- Born: Thomas George Spenton 11 November 1926 Lambeth, London, England
- Died: 26 December 1993 (aged 67) Lambeth, London, England
- Occupations: Television director and producer

= George Spenton-Foster =

TV director and producer (1926–1993)

George Spenton-Foster (11 November 1926 - 26 December 1993) was a British television director and television producer.

==Career==
Joining the BBC in 1948 as George Spenton, he worked as a call boy on productions including The Quatermass Experiment. A move to production assistant led to a promotion as director in 1963, adopting Spenton-Foster as his professional surname by the mid-sixties.

After producing a few anthology series in his homeland like Thirty-Minute Theatre, he went to Australia in 1968 to produce a short-lived police series The Link Men (1970). For the BBC, Spenton-Foster directed two Doctor Who stories: Image of the Fendahl (1977) and The Ribos Operation (1978).
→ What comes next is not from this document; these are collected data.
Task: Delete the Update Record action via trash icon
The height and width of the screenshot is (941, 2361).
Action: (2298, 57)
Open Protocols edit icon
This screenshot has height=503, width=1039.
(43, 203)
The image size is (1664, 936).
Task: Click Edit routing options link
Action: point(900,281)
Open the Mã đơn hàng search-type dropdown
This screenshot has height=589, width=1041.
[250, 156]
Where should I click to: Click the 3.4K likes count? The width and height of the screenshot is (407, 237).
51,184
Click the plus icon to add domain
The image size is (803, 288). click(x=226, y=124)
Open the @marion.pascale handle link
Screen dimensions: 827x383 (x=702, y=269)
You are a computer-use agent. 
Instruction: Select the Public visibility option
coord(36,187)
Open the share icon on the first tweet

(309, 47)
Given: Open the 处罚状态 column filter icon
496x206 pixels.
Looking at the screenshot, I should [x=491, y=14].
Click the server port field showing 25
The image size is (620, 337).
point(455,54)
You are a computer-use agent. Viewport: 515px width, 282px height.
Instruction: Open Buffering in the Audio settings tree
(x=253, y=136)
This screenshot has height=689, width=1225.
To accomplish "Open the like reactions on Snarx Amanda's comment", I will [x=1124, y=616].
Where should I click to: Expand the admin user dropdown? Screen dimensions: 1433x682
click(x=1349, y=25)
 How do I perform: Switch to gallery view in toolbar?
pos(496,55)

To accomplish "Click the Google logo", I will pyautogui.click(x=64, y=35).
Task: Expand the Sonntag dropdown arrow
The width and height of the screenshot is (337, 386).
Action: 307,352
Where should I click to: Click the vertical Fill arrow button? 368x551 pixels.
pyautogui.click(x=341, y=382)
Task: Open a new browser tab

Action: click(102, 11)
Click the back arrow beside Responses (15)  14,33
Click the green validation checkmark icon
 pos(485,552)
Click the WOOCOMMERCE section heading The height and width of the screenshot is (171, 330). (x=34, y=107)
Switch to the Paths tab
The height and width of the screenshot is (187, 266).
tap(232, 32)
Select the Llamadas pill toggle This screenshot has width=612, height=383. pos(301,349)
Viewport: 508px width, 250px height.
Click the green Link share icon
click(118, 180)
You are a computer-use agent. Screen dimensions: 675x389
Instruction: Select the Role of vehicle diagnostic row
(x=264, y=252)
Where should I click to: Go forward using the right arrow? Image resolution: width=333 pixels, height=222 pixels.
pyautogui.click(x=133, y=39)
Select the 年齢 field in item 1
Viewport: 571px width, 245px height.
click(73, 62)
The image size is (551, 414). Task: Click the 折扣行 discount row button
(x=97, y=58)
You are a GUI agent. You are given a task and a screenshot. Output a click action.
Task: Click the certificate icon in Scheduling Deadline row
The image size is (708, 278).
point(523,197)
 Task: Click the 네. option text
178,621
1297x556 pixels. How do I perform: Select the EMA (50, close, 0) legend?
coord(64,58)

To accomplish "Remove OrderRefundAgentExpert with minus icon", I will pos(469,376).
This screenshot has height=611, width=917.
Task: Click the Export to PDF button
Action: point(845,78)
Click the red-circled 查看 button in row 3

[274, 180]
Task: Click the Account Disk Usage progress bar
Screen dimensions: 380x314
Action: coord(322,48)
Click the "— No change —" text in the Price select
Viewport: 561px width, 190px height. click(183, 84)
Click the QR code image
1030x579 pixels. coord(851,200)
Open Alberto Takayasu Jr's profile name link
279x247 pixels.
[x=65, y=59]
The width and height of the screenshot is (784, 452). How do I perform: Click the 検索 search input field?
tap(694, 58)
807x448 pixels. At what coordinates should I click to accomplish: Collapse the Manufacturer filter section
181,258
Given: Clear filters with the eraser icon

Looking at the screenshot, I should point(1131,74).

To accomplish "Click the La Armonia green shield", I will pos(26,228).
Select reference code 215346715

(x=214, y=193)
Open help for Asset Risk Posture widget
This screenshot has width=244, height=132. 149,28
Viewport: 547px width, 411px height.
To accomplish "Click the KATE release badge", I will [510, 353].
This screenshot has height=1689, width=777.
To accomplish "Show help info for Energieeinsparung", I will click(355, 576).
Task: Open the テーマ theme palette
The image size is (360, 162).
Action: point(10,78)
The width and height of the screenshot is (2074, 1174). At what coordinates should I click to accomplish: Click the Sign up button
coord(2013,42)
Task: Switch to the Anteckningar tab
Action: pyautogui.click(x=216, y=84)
He also directed four Blake's 7 episodes from its second series in 1979: "Weapon", "Pressure Point", "Voice from the Past" and "Gambit".

In late 1982, Spenton-Foster left the Liverpool-based soap opera Brookside four days before it aired because of a disagreement over bad language in the dialogue.

==Personal life==
His cousin was the actress and singer Queenie Watts (Mary Spenton).

According to Tom Baker, Spenton-Foster was quite a lonely person. The director found consolation in alcohol, leading to a drink problem, resulting in his death on Boxing Day 1993.